E’ andata come da copione. Anzi, stavolta Daniel Ortega, a scrutinio quasi ultimato, avrebbe superato il record del 70 per cento dei consensi. Del resto, quando disponi mesi prima la clamorosa destituzione di tutti i deputati dell’opposizione in parlamento e designi tu stesso chi dovranno essere i tuoi contendenti; e, come se non bastasse, vieti ogni osservazione elettorale indipendente e internazionale, il successo non può che essere garantito; e nelle dimensioni che stabilisci a tavolino.
All’opposizione (liberale e dei sandinisti fuorisciti) non è rimasto che chiamare all’astensione che, assicura, avrebbe riguardato i tre quarti degli aventi diritto. Le autorità elettorali “orteguiste” sostengono invece che la diserzione dal voto abbia contato per un fisiologico 35 per cento.
Un fatto è certo: girando ieri per i seggi della capitale non si sono viste le interminabili code delle elezioni del passato. Nonostante, in questo clima di vera e propria caccia alle streghe, i dipendenti statali siano stati minacciati di perdere il posto se non si fossero recati alle urne.
Ma andiamo ancora più al sodo. A che pro tutto ciò?
Chi pensa che Daniel Ortega, sempiterno candidato di quanto rimane del Fronte Sandinista (alla sua terza rielezione consecutiva) stia ripercorrendo le orme della passata Rivoluzione Popolare, inganna se stesso.
Nel Nicaragua dimenticato o rimosso, l’ex comandante guerrigliero ha patteggiato in questi anni con la destra ultrareazionaria e con la vorace impresa privata (garantendole esoneri di imposte, assenza di scioperi e i salari più bassi del Centroamerica); con l’arcinemico storico cardinale Obando Y Bravo (facendosi da lui risposare in chiesa e cancellando la legge che consentiva l’aborto terapeutico); fino a compiacere il Fondo Monetario Internazionale e sostenere il trattato di libero commercio con gli Stati Uniti (il Cafta).
Il tutto per fare affari per la sua famiglia e il suo clan. Collocando i numerosi figli in posti chiave dell’economia e dei media. Fino a imporre la moglie, Rosaria Murillo, come sua vicepresidente. Il che prefigura l’avvento di una nuova dinastia.
E dei poveri che tanto sbandierava di voler rappresentare? La realtà è che dopo dieci anni di suo “nuovo” governo il Nicaragua continua ad essere il Paese più indigente dell’America Latina (dopo Haitì).

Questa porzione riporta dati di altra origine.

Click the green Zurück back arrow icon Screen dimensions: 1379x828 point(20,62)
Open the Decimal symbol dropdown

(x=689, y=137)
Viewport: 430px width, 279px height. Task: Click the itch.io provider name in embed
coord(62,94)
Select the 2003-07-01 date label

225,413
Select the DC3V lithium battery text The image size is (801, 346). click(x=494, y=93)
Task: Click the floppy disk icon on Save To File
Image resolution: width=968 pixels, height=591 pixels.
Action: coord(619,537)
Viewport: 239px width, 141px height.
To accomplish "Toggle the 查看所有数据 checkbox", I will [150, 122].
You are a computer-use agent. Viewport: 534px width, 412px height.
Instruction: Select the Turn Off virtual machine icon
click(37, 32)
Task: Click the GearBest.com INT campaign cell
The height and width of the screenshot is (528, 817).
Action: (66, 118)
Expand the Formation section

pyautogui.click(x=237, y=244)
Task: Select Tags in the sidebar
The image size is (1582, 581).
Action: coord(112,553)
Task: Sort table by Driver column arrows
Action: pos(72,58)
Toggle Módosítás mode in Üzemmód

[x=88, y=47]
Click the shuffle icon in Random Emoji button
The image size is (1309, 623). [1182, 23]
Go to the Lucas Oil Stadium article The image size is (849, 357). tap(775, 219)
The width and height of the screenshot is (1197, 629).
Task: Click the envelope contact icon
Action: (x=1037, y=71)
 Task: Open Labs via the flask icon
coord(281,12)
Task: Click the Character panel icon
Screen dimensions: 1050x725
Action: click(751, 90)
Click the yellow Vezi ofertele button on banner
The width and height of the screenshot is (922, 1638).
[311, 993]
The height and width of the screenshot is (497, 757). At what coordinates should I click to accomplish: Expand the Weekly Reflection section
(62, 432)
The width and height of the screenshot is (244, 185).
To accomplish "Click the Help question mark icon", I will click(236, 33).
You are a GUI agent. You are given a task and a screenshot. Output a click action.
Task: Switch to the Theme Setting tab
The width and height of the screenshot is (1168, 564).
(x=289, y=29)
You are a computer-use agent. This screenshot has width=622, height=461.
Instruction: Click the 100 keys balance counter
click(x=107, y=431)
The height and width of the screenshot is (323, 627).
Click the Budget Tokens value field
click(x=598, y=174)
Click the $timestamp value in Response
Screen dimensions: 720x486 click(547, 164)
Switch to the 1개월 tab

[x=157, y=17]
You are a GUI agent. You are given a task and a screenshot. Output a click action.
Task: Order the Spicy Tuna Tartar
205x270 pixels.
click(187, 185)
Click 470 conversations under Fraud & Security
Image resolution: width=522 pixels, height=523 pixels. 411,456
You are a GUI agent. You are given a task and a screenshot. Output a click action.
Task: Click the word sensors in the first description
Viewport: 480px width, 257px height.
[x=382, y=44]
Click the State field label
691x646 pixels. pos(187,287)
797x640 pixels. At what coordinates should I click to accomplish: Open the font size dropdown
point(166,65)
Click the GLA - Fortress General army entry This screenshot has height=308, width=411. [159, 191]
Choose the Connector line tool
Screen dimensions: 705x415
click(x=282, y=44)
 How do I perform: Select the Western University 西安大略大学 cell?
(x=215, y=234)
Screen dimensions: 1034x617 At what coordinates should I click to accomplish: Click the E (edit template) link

Quella di Ortega verso i meno abbienti è una politica puramente assistenzialistica: con la distribuzione di qualche animale da cortile o lamine di zinco per i tetti delle catapecchie dei più diseredati. Nulla di strutturale. E se il Nicaragua non è entrato nella spirale di tragica violenza quotidiana come i vicini Honduras, El Salvador e Guatemala (che ne fanno i Paesi più violenti al mondo in assenza di conflitti) lo si deve ancora alla passata rivoluzione che creò una polizia e un esercito da zero.
Ma i conti stanno venendo al pettine, dentro e fuori del Nicaragua; che già non potrà contare sui denari e il petrolio del Venezuela di Nicolas Maduro (che Ortega gestiva in proprio, fuori dal bilancio dello Stato).
Daniel stavolta ha esagerato.
Del resto, se si fosse sentito così sicuro del sostegno così massiccio dei nicaraguensi, perché avrebbe dovuto orchestrare una simile gigantesca farsa elettorale?